● Exercise requirements
Lift out, unaltered, the lines of the material below between the line holding "erine.email (97, 31)" and the line holding "Scarlet (50, 1354)", counting both.

● Records for this task
============================================================
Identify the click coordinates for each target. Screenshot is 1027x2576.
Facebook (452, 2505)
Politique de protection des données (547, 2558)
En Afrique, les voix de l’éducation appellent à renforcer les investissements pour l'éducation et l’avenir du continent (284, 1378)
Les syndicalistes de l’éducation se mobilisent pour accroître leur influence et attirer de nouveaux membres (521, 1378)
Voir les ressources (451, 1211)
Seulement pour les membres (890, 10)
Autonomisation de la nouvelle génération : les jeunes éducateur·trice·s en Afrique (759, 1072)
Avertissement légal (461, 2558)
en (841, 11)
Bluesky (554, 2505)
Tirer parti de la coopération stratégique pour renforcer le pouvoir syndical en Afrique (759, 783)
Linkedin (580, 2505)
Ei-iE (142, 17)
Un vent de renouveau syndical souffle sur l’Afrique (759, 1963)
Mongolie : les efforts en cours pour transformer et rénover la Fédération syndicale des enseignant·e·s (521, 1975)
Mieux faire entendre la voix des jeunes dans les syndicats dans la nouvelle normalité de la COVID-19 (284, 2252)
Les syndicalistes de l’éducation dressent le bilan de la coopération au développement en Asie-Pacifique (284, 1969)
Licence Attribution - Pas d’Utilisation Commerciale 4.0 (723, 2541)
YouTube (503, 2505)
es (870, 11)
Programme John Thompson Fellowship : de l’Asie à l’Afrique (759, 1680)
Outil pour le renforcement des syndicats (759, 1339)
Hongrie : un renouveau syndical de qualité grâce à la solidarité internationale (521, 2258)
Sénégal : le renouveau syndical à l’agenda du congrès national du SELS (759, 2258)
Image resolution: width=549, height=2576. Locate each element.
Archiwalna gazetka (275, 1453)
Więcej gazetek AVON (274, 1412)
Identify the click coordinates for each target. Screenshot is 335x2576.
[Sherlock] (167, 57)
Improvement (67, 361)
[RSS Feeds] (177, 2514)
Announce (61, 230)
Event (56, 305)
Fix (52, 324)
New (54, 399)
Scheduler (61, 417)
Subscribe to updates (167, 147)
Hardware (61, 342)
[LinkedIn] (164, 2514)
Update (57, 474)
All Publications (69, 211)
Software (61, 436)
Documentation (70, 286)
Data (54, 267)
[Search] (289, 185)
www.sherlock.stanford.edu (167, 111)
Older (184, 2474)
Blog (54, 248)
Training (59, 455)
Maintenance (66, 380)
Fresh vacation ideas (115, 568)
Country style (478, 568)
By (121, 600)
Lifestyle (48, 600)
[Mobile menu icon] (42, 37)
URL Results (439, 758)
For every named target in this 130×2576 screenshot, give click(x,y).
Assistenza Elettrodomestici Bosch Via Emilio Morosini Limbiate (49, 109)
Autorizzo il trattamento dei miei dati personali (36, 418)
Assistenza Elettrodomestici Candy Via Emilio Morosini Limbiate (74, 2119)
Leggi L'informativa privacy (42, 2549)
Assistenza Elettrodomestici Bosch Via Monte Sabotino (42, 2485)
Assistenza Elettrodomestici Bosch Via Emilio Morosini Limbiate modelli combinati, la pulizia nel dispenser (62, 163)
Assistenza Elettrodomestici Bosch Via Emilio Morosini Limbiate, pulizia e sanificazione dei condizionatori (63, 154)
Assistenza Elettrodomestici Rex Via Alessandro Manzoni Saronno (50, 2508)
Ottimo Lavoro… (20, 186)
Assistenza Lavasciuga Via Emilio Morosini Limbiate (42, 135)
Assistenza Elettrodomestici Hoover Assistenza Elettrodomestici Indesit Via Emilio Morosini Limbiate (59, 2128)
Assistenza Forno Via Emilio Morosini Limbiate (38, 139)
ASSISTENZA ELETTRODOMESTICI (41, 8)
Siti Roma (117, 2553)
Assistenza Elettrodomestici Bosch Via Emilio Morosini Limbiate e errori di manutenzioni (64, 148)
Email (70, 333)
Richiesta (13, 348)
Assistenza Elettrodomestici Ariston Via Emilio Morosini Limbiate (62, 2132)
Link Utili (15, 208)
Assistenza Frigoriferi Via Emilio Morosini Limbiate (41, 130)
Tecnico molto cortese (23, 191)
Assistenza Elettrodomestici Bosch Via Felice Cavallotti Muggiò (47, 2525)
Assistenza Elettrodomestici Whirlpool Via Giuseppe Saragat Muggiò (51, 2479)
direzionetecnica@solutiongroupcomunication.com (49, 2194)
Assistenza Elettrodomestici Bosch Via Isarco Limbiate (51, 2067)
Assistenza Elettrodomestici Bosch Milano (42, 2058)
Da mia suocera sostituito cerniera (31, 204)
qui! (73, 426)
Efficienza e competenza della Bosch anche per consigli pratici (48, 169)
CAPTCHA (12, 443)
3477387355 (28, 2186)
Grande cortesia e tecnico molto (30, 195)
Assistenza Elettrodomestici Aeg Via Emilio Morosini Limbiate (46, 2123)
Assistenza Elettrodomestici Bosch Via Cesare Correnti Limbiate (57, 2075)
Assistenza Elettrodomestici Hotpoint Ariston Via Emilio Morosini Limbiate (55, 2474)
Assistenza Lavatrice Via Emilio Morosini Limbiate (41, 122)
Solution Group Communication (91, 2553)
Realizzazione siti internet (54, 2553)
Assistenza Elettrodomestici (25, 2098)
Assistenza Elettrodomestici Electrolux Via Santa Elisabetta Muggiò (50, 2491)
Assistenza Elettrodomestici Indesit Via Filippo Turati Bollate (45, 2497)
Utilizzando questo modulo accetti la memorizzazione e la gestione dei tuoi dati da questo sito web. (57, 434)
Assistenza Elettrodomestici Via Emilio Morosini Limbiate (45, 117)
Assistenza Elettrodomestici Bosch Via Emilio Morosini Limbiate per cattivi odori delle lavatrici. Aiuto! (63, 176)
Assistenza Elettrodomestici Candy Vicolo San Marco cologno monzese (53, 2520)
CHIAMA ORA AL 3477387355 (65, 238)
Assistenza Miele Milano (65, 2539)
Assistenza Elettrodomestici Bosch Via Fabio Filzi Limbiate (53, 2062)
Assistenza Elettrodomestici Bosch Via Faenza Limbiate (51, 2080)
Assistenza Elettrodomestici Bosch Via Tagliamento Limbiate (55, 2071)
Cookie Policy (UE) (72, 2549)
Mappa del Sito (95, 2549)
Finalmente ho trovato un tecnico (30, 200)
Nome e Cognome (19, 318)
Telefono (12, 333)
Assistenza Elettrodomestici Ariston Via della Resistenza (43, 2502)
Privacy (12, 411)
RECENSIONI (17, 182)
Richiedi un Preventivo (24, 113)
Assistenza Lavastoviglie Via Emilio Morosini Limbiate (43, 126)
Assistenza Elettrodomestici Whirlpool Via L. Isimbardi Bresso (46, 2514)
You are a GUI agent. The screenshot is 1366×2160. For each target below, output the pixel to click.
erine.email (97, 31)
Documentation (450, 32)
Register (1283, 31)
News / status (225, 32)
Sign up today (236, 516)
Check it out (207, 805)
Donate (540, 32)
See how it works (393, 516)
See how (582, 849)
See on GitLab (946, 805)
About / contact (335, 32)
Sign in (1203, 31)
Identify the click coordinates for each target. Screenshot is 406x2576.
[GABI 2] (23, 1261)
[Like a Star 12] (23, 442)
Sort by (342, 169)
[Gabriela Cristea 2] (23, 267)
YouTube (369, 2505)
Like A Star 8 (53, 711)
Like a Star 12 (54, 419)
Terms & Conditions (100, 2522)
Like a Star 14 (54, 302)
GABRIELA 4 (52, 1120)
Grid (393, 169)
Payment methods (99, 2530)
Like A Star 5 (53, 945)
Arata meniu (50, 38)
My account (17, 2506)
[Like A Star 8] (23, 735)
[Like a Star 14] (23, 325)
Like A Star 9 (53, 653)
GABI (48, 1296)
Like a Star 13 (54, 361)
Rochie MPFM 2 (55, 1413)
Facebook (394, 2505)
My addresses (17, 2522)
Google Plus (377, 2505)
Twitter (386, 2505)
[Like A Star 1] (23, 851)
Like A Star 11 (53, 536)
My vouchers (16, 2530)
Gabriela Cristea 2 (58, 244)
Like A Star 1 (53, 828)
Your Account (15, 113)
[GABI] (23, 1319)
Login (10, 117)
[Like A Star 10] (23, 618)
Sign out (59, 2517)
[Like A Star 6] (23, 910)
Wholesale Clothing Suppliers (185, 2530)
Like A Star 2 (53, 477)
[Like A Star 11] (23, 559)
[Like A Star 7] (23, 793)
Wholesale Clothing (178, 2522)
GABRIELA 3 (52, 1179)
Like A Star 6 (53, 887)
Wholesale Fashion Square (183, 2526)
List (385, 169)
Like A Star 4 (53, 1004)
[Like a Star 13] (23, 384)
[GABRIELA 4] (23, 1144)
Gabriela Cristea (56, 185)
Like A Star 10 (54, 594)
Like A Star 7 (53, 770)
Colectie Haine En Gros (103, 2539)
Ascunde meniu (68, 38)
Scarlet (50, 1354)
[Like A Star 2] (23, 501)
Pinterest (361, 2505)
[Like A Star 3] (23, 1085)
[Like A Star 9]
============================================================
● Output
erine.email (97, 31)
Documentation (450, 32)
Register (1283, 31)
News / status (225, 32)
Sign up today (236, 516)
Check it out (207, 805)
Donate (540, 32)
See how it works (393, 516)
See how (582, 849)
See on GitLab (946, 805)
About / contact (335, 32)
Sign in (1203, 31)
Identify the click coordinates for each target. Screenshot is 406x2576.
[GABI 2] (23, 1261)
[Like a Star 12] (23, 442)
Sort by (342, 169)
[Gabriela Cristea 2] (23, 267)
YouTube (369, 2505)
Like A Star 8 (53, 711)
Like a Star 12 (54, 419)
Terms & Conditions (100, 2522)
Like a Star 14 (54, 302)
GABRIELA 4 (52, 1120)
Grid (393, 169)
Payment methods (99, 2530)
Like A Star 5 (53, 945)
Arata meniu (50, 38)
My account (17, 2506)
[Like A Star 8] (23, 735)
[Like a Star 14] (23, 325)
Like A Star 9 (53, 653)
GABI (48, 1296)
Like a Star 13 (54, 361)
Rochie MPFM 2 (55, 1413)
Facebook (394, 2505)
My addresses (17, 2522)
Google Plus (377, 2505)
Twitter (386, 2505)
[Like A Star 1] (23, 851)
Like A Star 11 (53, 536)
My vouchers (16, 2530)
Gabriela Cristea 2 (58, 244)
Like A Star 1 (53, 828)
Your Account (15, 113)
[GABI] (23, 1319)
Login (10, 117)
[Like A Star 10] (23, 618)
Sign out (59, 2517)
[Like A Star 6] (23, 910)
Wholesale Clothing Suppliers (185, 2530)
Like A Star 2 (53, 477)
[Like A Star 11] (23, 559)
[Like A Star 7] (23, 793)
Wholesale Clothing (178, 2522)
GABRIELA 3 (52, 1179)
Like A Star 6 (53, 887)
Wholesale Fashion Square (183, 2526)
List (385, 169)
Like A Star 4 (53, 1004)
[Like a Star 13] (23, 384)
[GABRIELA 4] (23, 1144)
Gabriela Cristea (56, 185)
Like A Star 10 (54, 594)
Like A Star 7 (53, 770)
Colectie Haine En Gros (103, 2539)
Ascunde meniu (68, 38)
Scarlet (50, 1354)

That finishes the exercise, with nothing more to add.